> _Task to carry out_
Determine the number of lines in the listing below that hold the word "target". Write the number alone.

Top of Record set

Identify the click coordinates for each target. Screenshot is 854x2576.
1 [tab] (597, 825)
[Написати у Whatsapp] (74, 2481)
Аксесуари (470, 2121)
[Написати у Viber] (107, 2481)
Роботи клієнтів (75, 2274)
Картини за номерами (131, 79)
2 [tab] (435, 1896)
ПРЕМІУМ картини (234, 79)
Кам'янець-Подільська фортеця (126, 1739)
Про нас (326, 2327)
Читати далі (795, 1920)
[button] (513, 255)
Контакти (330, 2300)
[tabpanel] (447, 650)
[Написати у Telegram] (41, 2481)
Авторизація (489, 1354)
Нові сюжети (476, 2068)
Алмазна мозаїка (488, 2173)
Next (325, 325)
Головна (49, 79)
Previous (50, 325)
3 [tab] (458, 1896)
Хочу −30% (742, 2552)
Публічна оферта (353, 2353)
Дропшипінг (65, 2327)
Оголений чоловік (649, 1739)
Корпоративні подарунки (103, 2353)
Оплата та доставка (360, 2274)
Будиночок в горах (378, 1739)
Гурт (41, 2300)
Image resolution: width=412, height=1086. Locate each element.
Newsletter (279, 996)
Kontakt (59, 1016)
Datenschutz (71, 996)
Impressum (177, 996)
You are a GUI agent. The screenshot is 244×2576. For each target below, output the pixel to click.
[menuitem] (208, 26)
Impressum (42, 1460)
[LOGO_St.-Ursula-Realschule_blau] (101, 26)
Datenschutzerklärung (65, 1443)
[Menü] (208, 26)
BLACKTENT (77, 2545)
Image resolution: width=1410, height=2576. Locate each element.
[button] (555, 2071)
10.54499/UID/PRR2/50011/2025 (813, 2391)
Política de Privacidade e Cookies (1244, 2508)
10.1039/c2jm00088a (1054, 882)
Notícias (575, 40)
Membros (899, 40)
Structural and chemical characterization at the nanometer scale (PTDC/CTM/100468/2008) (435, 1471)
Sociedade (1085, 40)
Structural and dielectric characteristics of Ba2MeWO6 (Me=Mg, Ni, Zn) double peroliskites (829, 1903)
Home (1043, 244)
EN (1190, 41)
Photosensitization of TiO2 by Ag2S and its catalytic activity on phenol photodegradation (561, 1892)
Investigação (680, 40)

Bottom of Record set

> _Response to the task_
2